■ Work instructions: The lines to repeat are those below from the one containing "Informatii despre Companie (1597, 1075)" down to the one containing "Magazine (377, 1249)", both included; reproduce them exactly and nothing else.

------ Raw data ------

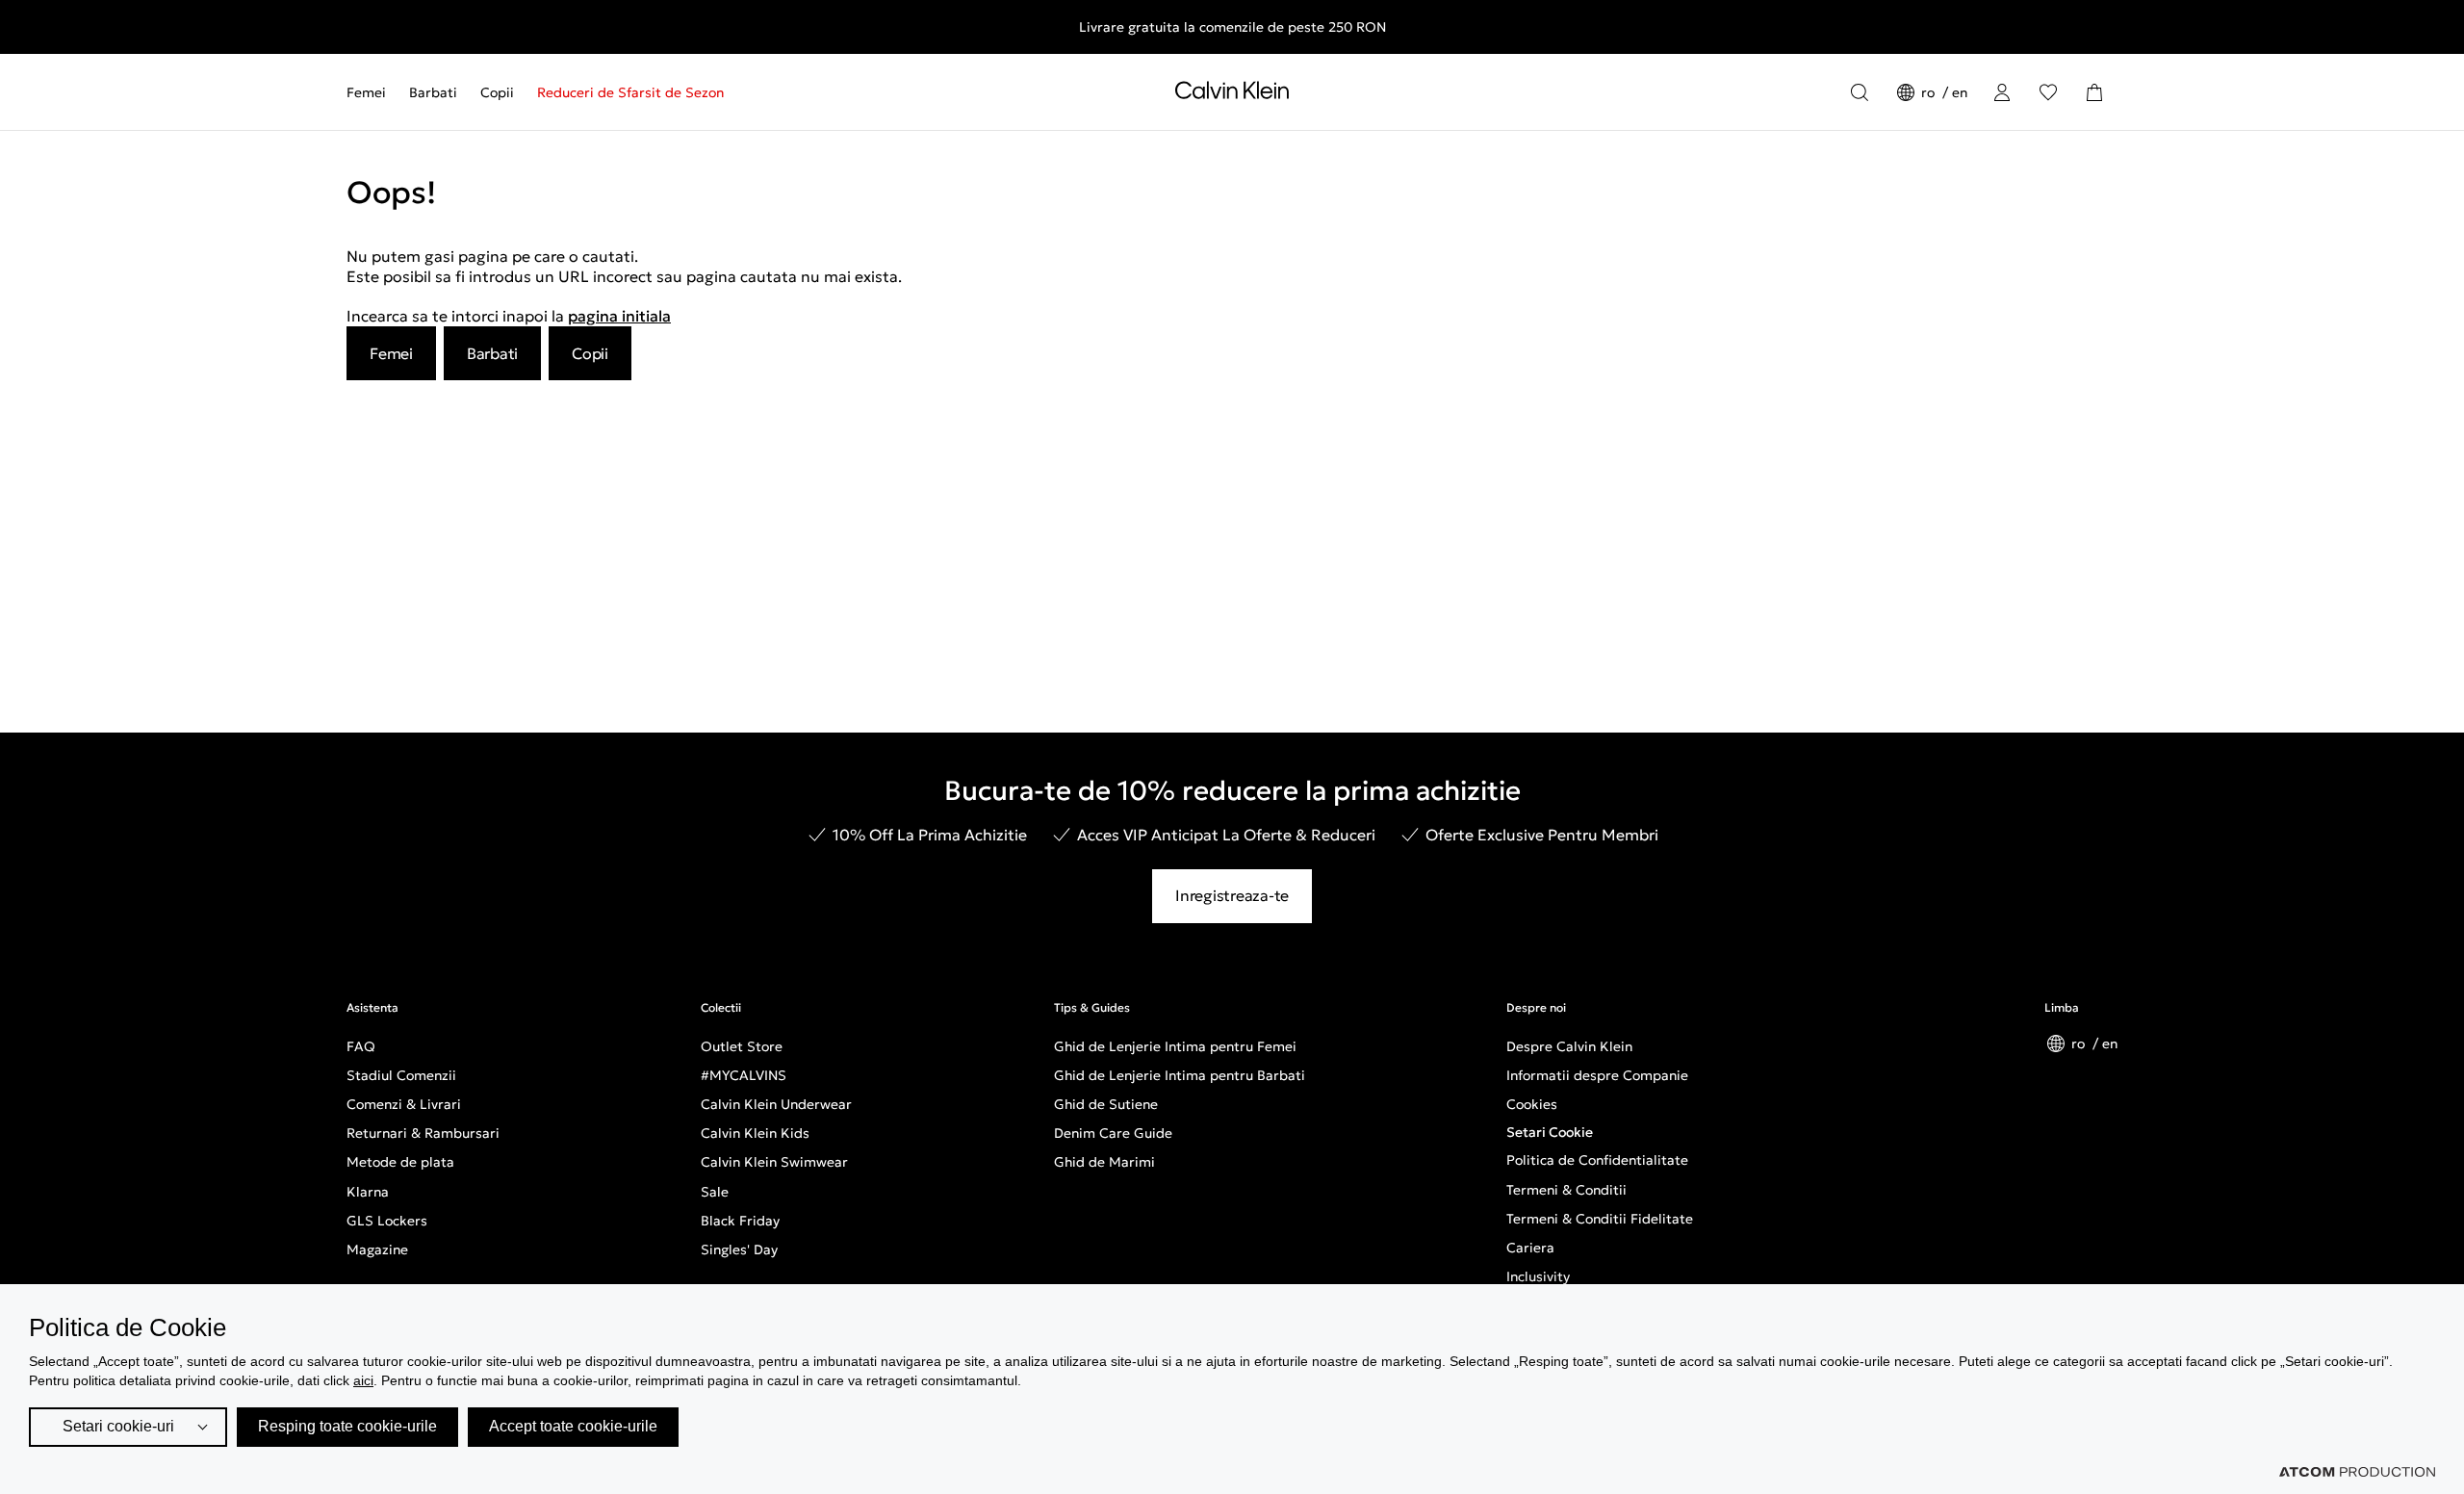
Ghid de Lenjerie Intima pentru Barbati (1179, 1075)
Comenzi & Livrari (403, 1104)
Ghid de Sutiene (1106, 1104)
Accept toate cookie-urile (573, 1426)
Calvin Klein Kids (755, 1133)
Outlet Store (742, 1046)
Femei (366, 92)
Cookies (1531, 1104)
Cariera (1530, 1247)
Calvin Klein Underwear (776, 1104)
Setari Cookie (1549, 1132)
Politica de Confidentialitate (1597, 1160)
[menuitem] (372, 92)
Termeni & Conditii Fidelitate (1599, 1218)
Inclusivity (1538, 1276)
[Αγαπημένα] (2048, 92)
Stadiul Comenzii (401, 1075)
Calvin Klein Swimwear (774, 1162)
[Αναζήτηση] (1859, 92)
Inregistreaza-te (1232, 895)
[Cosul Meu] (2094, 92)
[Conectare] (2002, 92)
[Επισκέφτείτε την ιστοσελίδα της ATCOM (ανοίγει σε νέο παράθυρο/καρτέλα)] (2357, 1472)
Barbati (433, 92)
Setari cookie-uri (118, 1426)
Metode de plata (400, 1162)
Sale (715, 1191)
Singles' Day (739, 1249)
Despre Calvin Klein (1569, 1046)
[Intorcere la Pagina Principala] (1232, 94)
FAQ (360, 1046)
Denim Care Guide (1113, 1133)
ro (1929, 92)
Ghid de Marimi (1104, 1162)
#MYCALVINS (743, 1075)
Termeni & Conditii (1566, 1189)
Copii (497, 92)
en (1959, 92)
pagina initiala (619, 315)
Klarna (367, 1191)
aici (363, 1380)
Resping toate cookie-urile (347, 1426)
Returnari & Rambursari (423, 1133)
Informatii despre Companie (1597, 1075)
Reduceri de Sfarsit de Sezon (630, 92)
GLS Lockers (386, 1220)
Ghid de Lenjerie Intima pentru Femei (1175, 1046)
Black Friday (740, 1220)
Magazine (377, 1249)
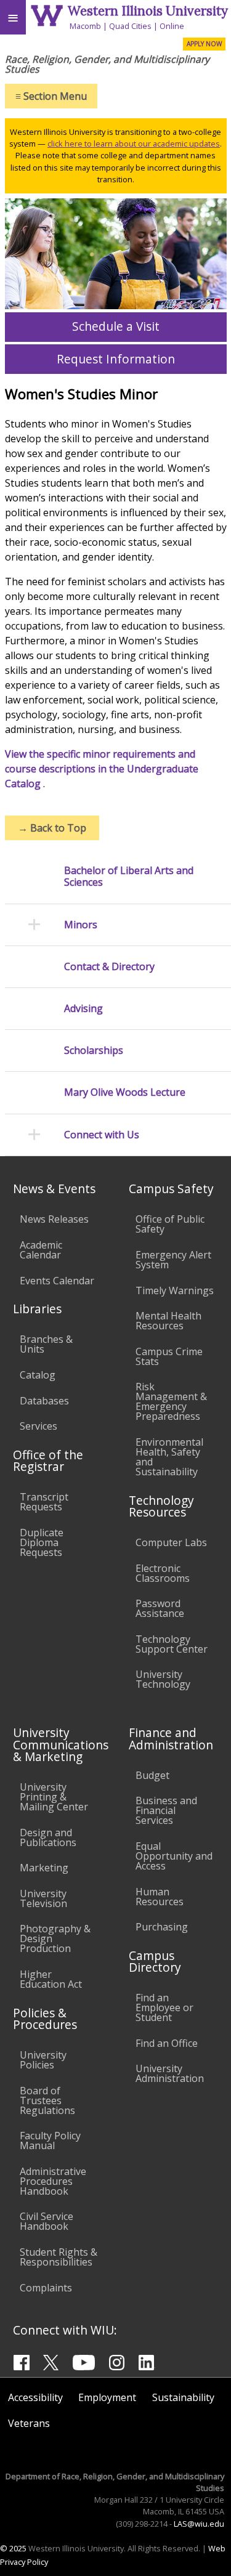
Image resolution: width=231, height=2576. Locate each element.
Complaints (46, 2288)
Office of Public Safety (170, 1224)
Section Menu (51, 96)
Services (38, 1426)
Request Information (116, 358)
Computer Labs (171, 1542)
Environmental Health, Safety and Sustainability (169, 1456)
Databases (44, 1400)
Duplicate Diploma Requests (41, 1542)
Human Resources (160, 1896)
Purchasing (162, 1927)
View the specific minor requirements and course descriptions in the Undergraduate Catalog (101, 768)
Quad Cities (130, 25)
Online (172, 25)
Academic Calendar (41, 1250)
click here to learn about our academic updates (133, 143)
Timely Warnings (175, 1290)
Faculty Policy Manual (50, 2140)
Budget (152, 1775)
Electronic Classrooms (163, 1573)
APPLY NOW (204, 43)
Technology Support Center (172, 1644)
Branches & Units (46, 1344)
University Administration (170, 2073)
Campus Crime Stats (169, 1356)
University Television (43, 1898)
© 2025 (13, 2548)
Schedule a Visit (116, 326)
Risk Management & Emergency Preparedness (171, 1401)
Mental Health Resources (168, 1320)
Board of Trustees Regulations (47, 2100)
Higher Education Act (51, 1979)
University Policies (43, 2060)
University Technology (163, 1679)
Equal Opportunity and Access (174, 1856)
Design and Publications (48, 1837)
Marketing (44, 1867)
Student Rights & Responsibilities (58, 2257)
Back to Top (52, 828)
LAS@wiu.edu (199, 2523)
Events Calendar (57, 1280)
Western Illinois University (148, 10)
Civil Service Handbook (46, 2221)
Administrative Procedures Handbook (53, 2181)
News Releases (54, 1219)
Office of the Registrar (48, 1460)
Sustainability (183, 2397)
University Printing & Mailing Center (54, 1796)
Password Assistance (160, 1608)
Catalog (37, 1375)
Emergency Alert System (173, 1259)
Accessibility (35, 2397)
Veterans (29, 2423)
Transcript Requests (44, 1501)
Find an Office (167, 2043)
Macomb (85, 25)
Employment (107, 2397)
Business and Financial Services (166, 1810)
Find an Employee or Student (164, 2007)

------

■ Expected output:
Informatii despre Companie (1597, 1075)
Reduceri de Sfarsit de Sezon (630, 92)
GLS Lockers (386, 1220)
Ghid de Lenjerie Intima pentru Femei (1175, 1046)
Black Friday (740, 1220)
Magazine (377, 1249)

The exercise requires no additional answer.